Your goal: Reproduce the lines below exactly, from the one containing "This screenshot has width=1000, height=700." through the one containing "Task: Select Connection Types in the sidebar", both included. Leave out any pictures.

[Records from a data source]
++++++

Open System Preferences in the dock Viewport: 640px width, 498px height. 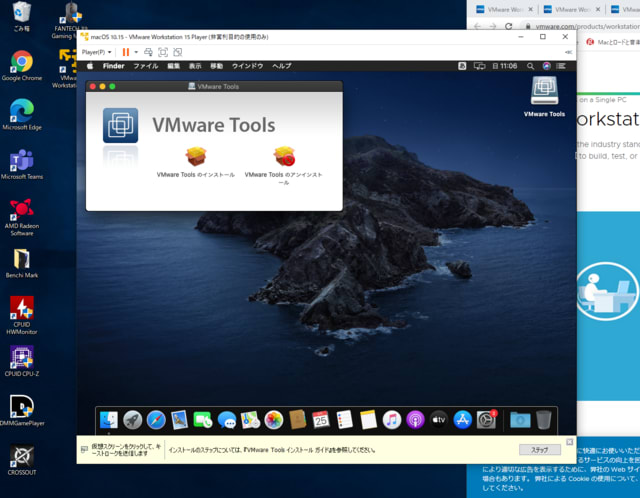pos(487,420)
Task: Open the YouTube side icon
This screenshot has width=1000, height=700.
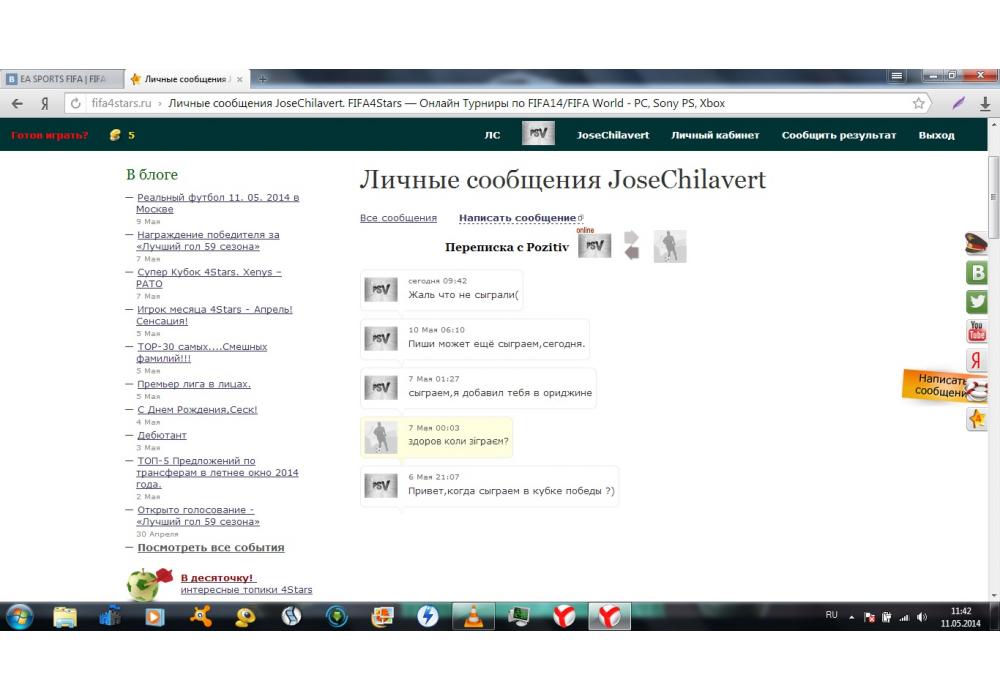Action: click(x=976, y=331)
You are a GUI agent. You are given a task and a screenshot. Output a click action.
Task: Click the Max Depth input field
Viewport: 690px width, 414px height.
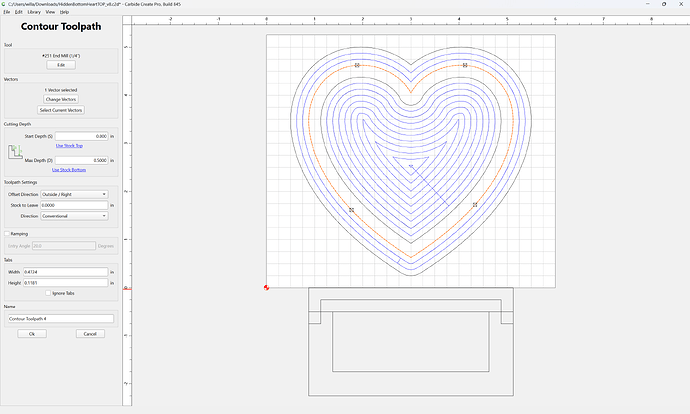click(81, 160)
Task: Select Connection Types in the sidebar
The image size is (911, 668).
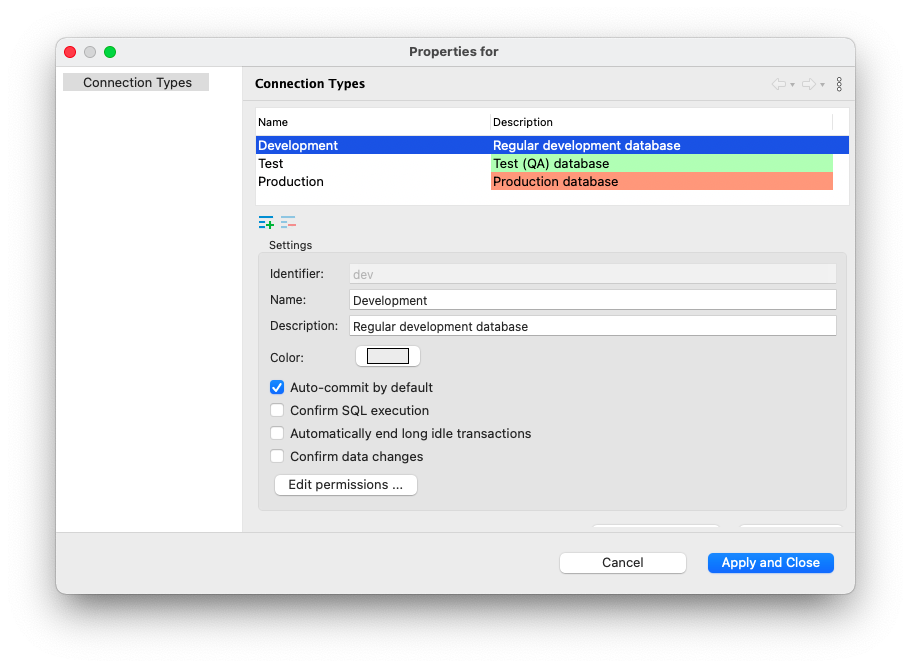Action: click(136, 82)
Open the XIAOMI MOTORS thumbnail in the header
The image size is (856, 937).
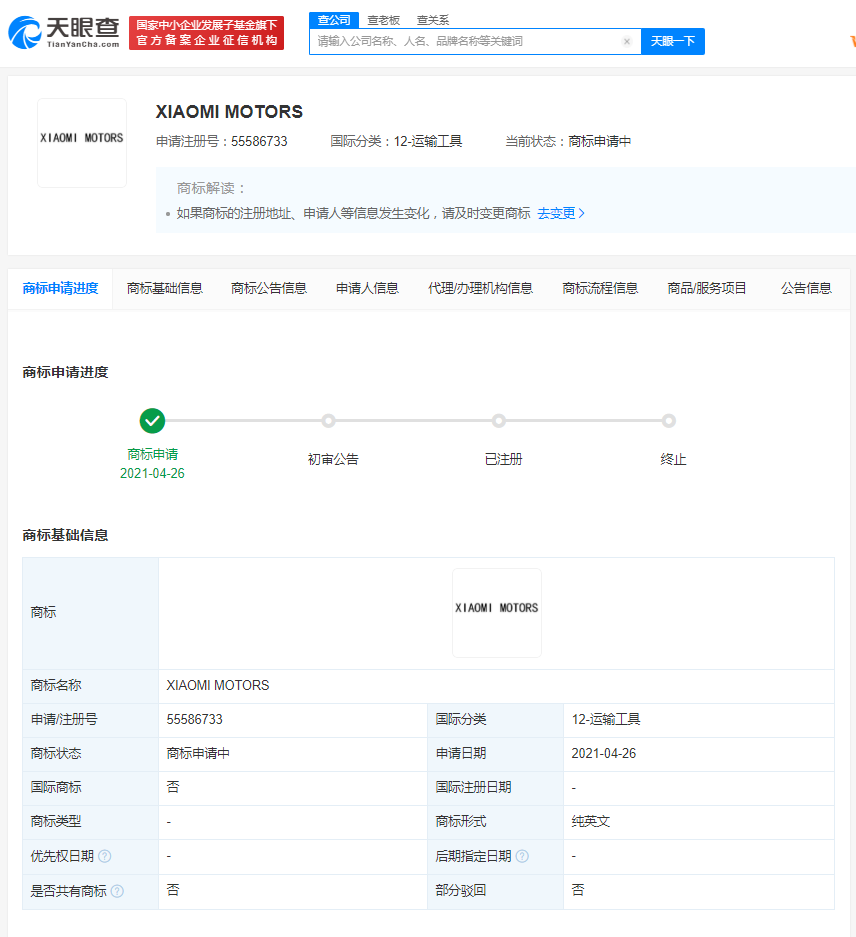pos(82,143)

++++++

Your response:
This screenshot has width=1000, height=700.
Action: click(x=976, y=331)
You are a GUI agent. You are given a task and a screenshot. Output a click action.
Task: Click the Max Depth input field
Viewport: 690px width, 414px height.
click(81, 160)
Task: Select Connection Types in the sidebar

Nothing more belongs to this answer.